◆ **GIVEN TEXT**
══════════

Thursday, March 26, 2009

How to get your VFP IDE windows to behave.

This fall I watched Alan Stevens present at the Southwest Fox conference and I really liked the way he had his Visual FoxPro IDE windows docked so when I got back home I tried it. The layout looks like this:

The problem that I had is the Visual FoxPro would not remember the position of the windows when exiting. Sometimes on startup it would be close but never totally correct. I asked Alan about it but he had never seen this behavior. 

Finally after several months I found the solution on Tek-Tips. The original solution can be found here ( But the basic steps behind this thread are:

1. DELETE your Resource file 
3. Confirm using ?SET("Resource")
4. Very important step: click the button to the left of the Close (X) button so that the VFP IDE is not maximized
5. Open, position, size and dock your windows/toolbars the way you want them.
6. Quit VFP by clicking the Close button (X), not by choosing File - Exit.
7. Restart VFP and the IDE should be the way you want it.

You can now Maximize the IDE and when you restart everything will still be where you want it.

Friday, March 20, 2009

Don Macintosh

Today a friend of mine posted this comment on Twitter:

"Every so often I practice typing with my nose, just in case I lose my arms in some sort of accident. It pays to be prepared!!"

══════════

◆ **AVAILABLE DATA**

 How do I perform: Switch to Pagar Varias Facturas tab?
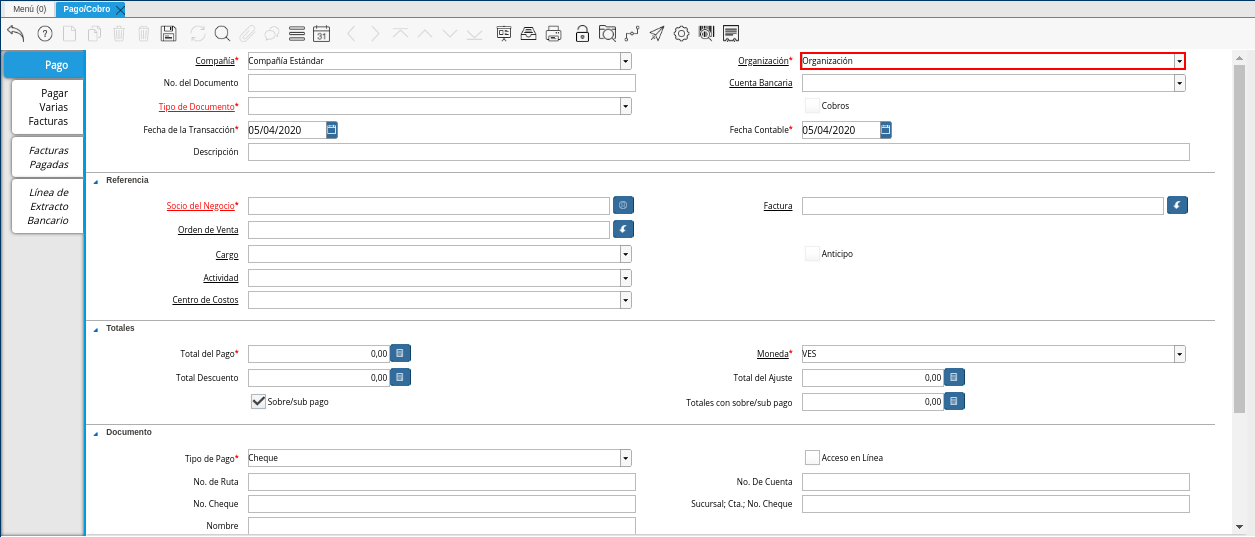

══════════

◆ **REQUIRED TASK**
Resume the Visual FoxPro blog page, picking up right after its final line. The listing can be left aside.

◆ **EXERCISE RESPONSE**
The comment immediately reminded me of a long time FoxExpress customer named Don Macintosh. Don would call me regularily for technical support. The support questions were really more about custom code than how to use the product. Our receptionists alway knew when it was Don before he identified himself because he was older and spoke louder than most of our other customers. I later found out it was because he was always using handsfree. He always started the call with "Hi, this is Don Macintosh." Because Don was older, it often took several tries to get my point across which at times could be frustrating. Even though I made sure to put on my happy voice, I didn't always enjoy talking to Don. But, Don always liked talking to me and never had any issues paying for the support he used. 

I don't remember the details of the application he was writing but I think it may have been church management software. What I do remember is that it was running on Chinese windows which was one thing that I found facinating about the application. He never had any questions about running under Chinese Windows. It just worked. His questions were all about FoxPro and FoxExpress.

One summer Mike and I were presenting at several of the Southern California User Groups and Don came out to meet us face to face at the.LA Fox User group. We knew Don was coming and it was going to be nice to finally put a face with the name. We got far more of a surprise than we ever expected. Don was indeed older. My guess was early 70s, which was ancient when I was not yet 30. However, he had very minimal use of one arm and no use of the other. I think that the proper term is Diplegia. He was accompanied by his lovely wife who was always nearby when we spoke on the phone. Before meeting him, I just assumed that a retired huband and wife spent a lot of time together. 

So, I bet you are asking how he could possibly program computer in the mid 1990's (before voice recognition was popular). Well, Don had a wooden dowel with him that he put in his mouth and typed with. He was unbelievably efficient, so efficient that I had no clue when I spoke to him on the phone. Sure, I thought some things took a while, but not that long. He was able to navigate the mouse just enough using his one arm. I was so shocked.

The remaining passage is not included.